Access Configurations

The melusine configurations can be accessed with the config object.

from melusine import config

print(config["demo_pipeline"])

The configuration of the demo_pipeline can then be easily inspected.

{
  'steps': [
    {'class_name': 'Cleaner', 'config_key': 'body_cleaner', 'module': 'melusine.processors'},
    {'class_name': 'Cleaner', 'config_key': 'header_cleaner', 'module': 'melusine.processors'},
    {'class_name': 'Segmenter', 'config_key': 'segmenter', 'module': 'melusine.processors'},
    {'class_name': 'ContentTagger', 'config_key': 'content_tagger', 'module': 'melusine.processors'},
    {'class_name': 'TextExtractor', 'config_key': 'text_extractor', 'module': 'melusine.processors'},
    {'class_name': 'Normalizer', 'config_key': 'demo_normalizer', 'module': 'melusine.processors'},
    {'class_name': 'EmergencyDetector', 'config_key': 'emergency_detector', 'module': 'melusine.detectors'}
  ]
}

Modify Configurations

The simplest way to modify configurations is to create a new directory directly.

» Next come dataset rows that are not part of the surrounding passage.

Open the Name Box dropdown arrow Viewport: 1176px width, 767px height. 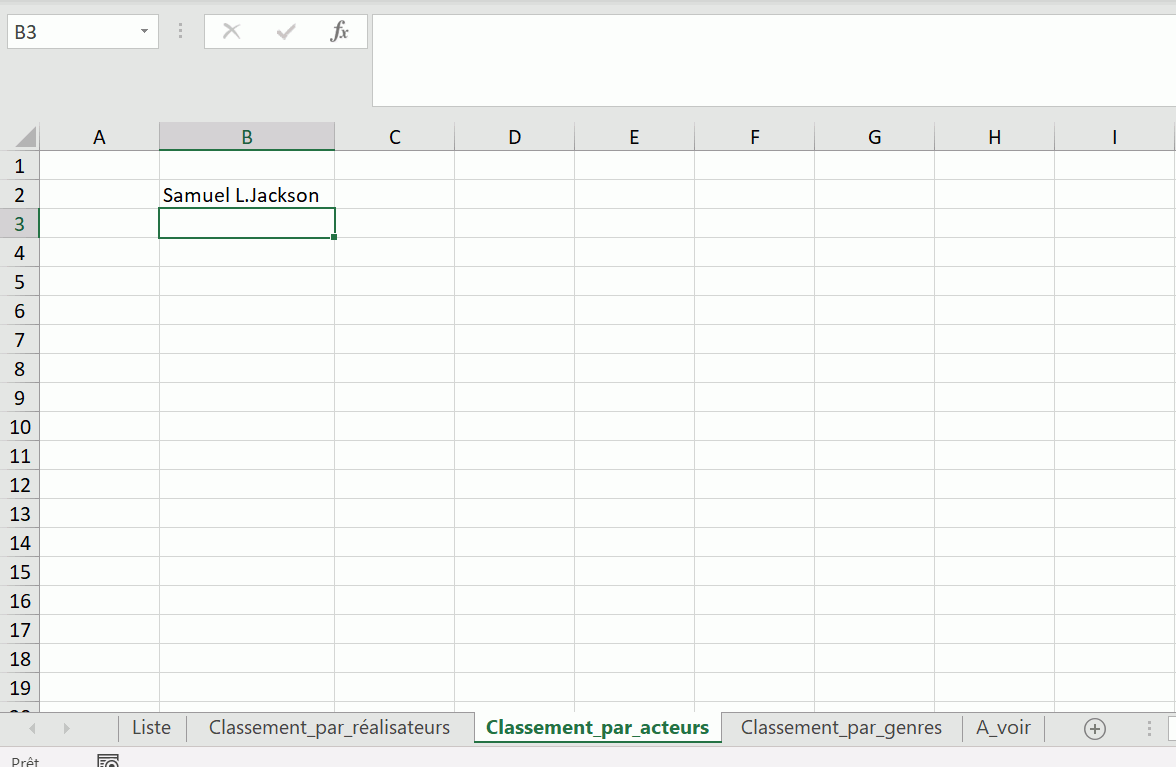144,32
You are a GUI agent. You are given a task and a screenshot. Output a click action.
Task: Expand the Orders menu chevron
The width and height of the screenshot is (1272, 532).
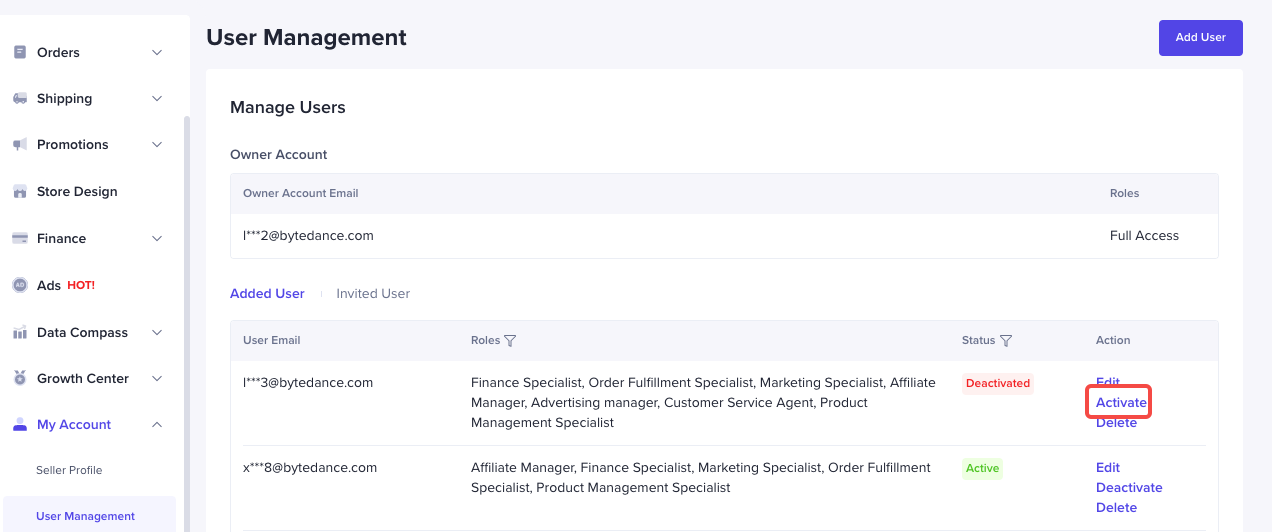click(x=157, y=52)
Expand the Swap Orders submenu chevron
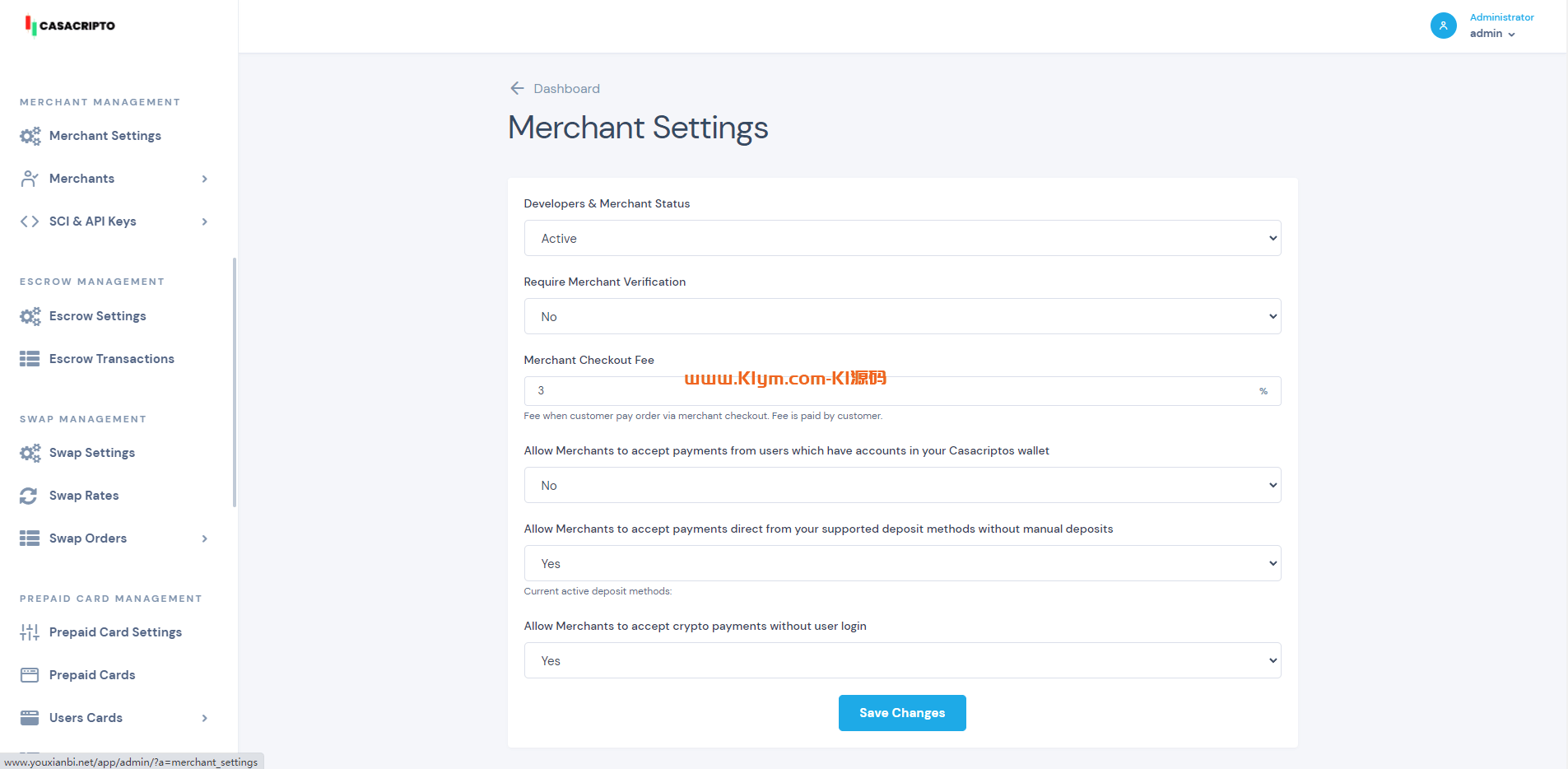Screen dimensions: 1568x769 pos(205,538)
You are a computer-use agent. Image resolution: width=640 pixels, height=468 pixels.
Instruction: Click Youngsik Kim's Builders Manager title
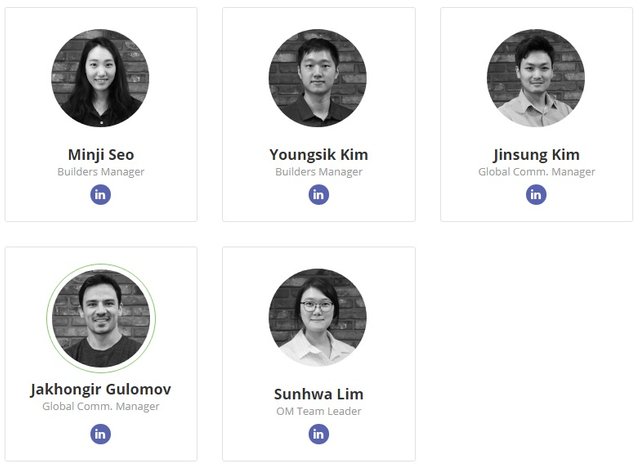[x=318, y=172]
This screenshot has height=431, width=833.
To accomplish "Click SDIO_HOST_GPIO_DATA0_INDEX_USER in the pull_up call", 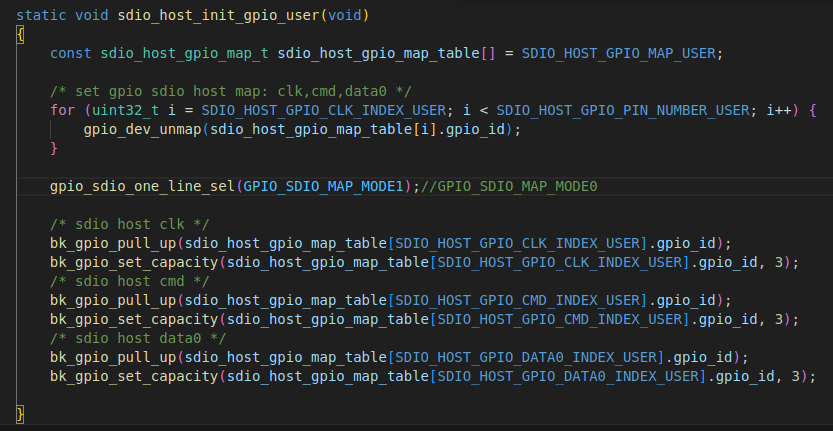I will [x=526, y=357].
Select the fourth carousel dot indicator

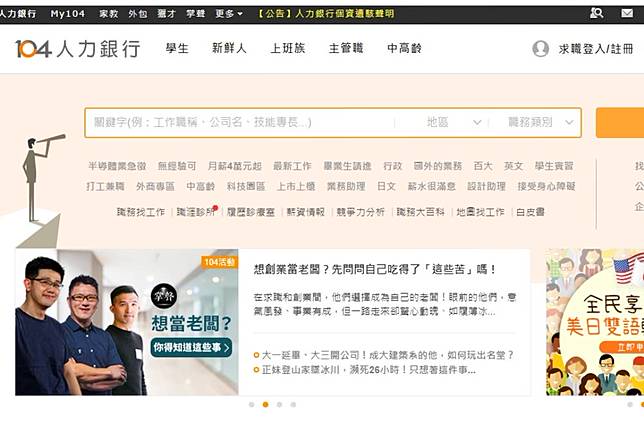coord(293,405)
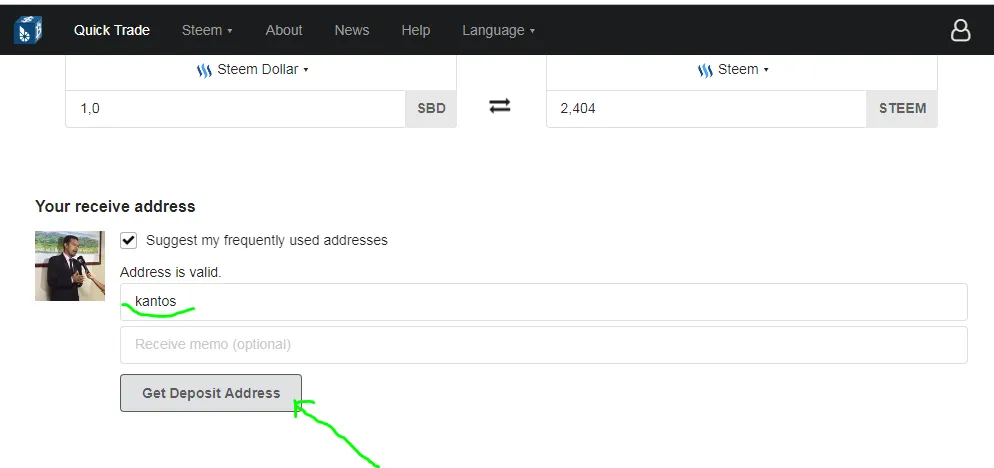
Task: Click the BlockTrades logo icon
Action: [28, 30]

from melusine import config

# Get a dict of the existing conf
new_conf = config.dict()

# Add/Modify a config key
new_conf["my_conf_key"] = "my_conf_value"

# Reset Melusine configurations
config.reset(new_conf)

To deliver code in a production environment, using configuration files should be preferred to modifying the configurations on the fly. Melusine lets you specify the path to a folder containing yaml files and loads them (the OmegaConf package is used behind the scene).

from melusine import config

# Specify the path to a conf folder
conf_path = "path/to/conf/folder"

# Reset Melusine configurations
config.reset(config_path=conf_path)

# >> Using config_path : path/to/conf/folder

When the MELUSINE_CONFIG_DIR environment variable is set, Melusine loads directly the configurations files located at the path specified by the environment variable.

import os

from melusine import config

# Specify the MELUSINE_CONFIG_DIR environment variable
os.environ["MELUSINE_CONFIG_DIR"] = "path/to/conf/folder"

# Reset Melusine configurations
config.reset()

# >> Using config_path from env variable MELUSINE_CONFIG_DIR
# >> Using config_path : path/to/conf/folder

Tip

If the MELUSINE_CONFIG_DIR is set before melusine is imported (e.g., before starting the program), you don't need to call config.reset().

Export Configurations

Creating your configuration folder from scratch would be cumbersome. It is advised to export the default configurations and then modify just the files you need.

from melusine import config

# Specify the path a folder (created if it doesn't exist)
conf_path = "path/to/conf/folder"

# Export default configurations to the folder
files_created = config.export_default_config(path=conf_path)

Tip

The export_default_config returns a list of path to all the files created.